New Novel for Earth Day

I finished the manuscript of Against the Grain. But it’s never finished. I’m still reading it aloud cover to cover, getting feedback, tightening things up. Here’s my third stab at the dreaded jacket copy. Let me know what you think in the comment section, please. Cover still under construction.

AGAINST THE GRAIN

Jacket Copy

By the time they reached Logan’s tree, Diana had lost all sense of time and proportion. The sun hovered eight feet off the ground, a tiger’s eye shafting orange light between redwood giants. She was an insect suspended in amber as Logan clipped her into a harness. He was explaining how to climb, but amber suffused her ears, her throat, her mind as if the trees were talking to her.

Later, wrapped in a sleeping bag on a platform two hundred feet off the ground, they surveyed an ocean of luminescent mist pricked by treetops, saplings pushing into a new world. Her privileged world fell away like an empty husk. The only thing that mattered was this palm of earth offered to the sky. People didn’t have to choose between life in square houses and star-pierced infinity. They could have it all, an Eden, right here.

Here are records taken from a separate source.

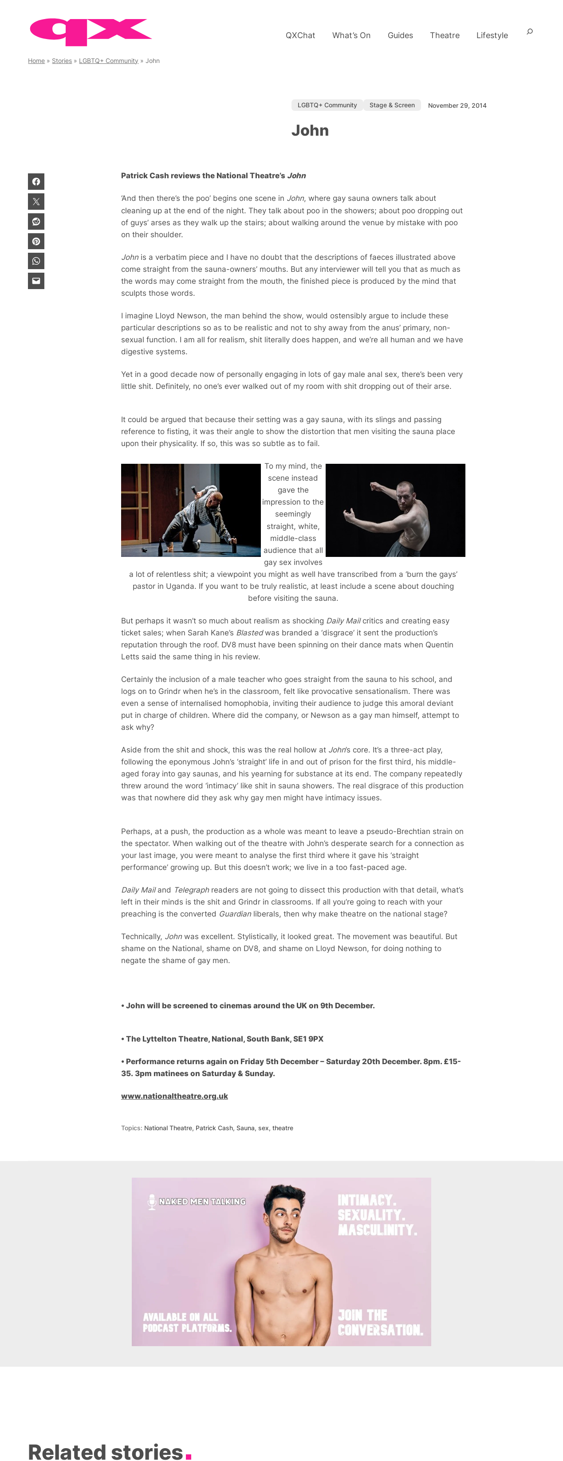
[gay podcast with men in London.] (281, 1343)
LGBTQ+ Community (108, 60)
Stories (62, 60)
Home (36, 60)
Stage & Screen (392, 105)
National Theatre (168, 1128)
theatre (282, 1128)
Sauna (245, 1128)
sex (263, 1128)
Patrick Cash (214, 1128)
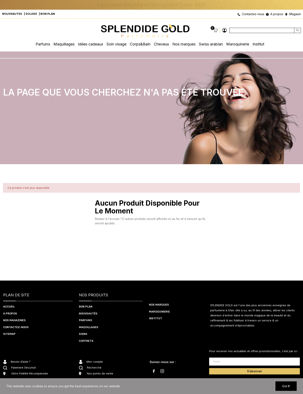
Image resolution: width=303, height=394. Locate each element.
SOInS (83, 333)
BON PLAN (47, 13)
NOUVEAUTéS (88, 313)
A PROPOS (10, 313)
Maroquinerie (159, 311)
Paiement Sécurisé (23, 367)
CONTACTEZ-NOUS (16, 327)
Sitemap (9, 333)
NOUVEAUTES (12, 13)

All they had to do was choose.

But her father threatened it all.  

Atlas Jamison, a Wall Street financier with a mysterious past, staged a hostile takeover of Pacific Lumber and tripled the cutting rate, reducing these ancient beings to lawn furniture.

Diana joins forces with Logan who believes Pacific Lumber killed his father, Zeff, the surfer-dude turned monkey-wrencher, and unstoppable indigenous lawyer for the trees, Jessica Wild, as they risk their lives to save the redwoods, the planet, and themselves.

Based in part on the true story of violent clashes in Northern California between corporate raiders, loggers, and activists during Redwood Summer 1990, Against the Grain is an action-packed Overstory and a mystical Damnation Spring.

Available in bookstores and Amazon by Earth Day.

The Truth Behind the Story

Here are just a few of the resources I relied on when researching the novel.

5 thoughts on “New Novel for Earth Day”

  1. I think the essence of the jacket cover is the second paragraph, followed by “her father threatened it all” and maybe a very slim slice of the rest. It seemed as whole to be too much ‘splaining and could be reduced to be more of a teaser, not the plot essence. I also like the last para about based on a true story. I was always a fan of Julie Butterfly Hill. She’s still out there, last I looked. Neat project!